We've shortlisted the top contenders and taken a closer look at them. Some offer better performance than others. However, a higher price does not necessarily mean that the model is better. We hope that our article will help you in your search for the right solar panel.

More frequently asked questions on the topic

Wattage is closely related to how you use your solar panels and what devices you intend to use them to power.
To get straight to the point: if you intend to provide all the equipment and lighting in your mobile home or off-grid cabin with electricity, you should skip the cheap products and opt for a solar panel with 100 or even 200 watts.

Every electrical device has a certain power consumption, the value of which is given on a rating plate or label.

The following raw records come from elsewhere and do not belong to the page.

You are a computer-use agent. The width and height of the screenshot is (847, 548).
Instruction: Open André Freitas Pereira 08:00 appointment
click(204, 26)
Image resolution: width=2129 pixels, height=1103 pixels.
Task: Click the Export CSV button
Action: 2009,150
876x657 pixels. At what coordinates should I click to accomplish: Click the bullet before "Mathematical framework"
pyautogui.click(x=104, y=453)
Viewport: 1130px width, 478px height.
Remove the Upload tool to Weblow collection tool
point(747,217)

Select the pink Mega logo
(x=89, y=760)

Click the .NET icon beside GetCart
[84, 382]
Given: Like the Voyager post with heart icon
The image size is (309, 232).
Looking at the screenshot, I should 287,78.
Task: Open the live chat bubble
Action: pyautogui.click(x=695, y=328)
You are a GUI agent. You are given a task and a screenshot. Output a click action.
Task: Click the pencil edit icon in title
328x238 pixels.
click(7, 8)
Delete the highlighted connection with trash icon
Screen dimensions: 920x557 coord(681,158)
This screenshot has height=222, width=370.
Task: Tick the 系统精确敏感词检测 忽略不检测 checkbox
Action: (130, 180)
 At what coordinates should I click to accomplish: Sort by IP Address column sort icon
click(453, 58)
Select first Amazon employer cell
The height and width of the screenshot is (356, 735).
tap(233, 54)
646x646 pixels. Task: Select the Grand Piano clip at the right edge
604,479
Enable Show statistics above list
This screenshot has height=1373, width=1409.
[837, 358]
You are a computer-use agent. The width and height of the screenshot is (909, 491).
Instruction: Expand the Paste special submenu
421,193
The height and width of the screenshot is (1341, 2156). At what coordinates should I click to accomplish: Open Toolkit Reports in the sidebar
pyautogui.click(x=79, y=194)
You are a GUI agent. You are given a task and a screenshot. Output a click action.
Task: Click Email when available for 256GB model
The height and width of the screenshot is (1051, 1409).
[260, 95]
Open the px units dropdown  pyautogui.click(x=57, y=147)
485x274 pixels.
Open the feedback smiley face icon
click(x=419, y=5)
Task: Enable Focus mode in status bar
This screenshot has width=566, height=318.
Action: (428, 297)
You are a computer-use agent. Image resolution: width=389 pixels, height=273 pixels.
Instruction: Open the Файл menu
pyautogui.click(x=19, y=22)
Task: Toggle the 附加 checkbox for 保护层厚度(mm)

For example, if you want to power a 500 watt fridge, you need 3 solar panels of 200 watts each.

The sunshine isn't always perfect. Shade, temperature and dust also affect the performance of your solar panels. Therefore, you should always opt for a higher wattage than you actually need.

Since these are mobile solar kits, the installation steps are different from setting up a permanent solar system on the house.

First, make sure your solar panel comes with a cable. This cable connects one or more modules to the solar generator or battery. Then choose the best place on the roof of the motorhome, by the tent or in the open area. The place should be evenly supplied with sunlight throughout the day. Use your own stand for setup if you have one. Finally, connect the solar panels to the generator. These are already equipped with inverters, igniters, batteries and control displays, so you always know how much energy is being used and how high the solar power gain is.

A portable solar panel lasts between 25 and 30 years before its energy performance noticeably decreases.


Yes, a 200 watt solar panel can power a TV, but only if it is a 150 watt TV. Remember that 200 watt solar panels only provide 200 watts of electrical energy under ideal conditions and there is always some loss in the conversion.

Yes, a 100-watt solar panel can power a refrigerator, but only for a short time, and a battery pack is also required.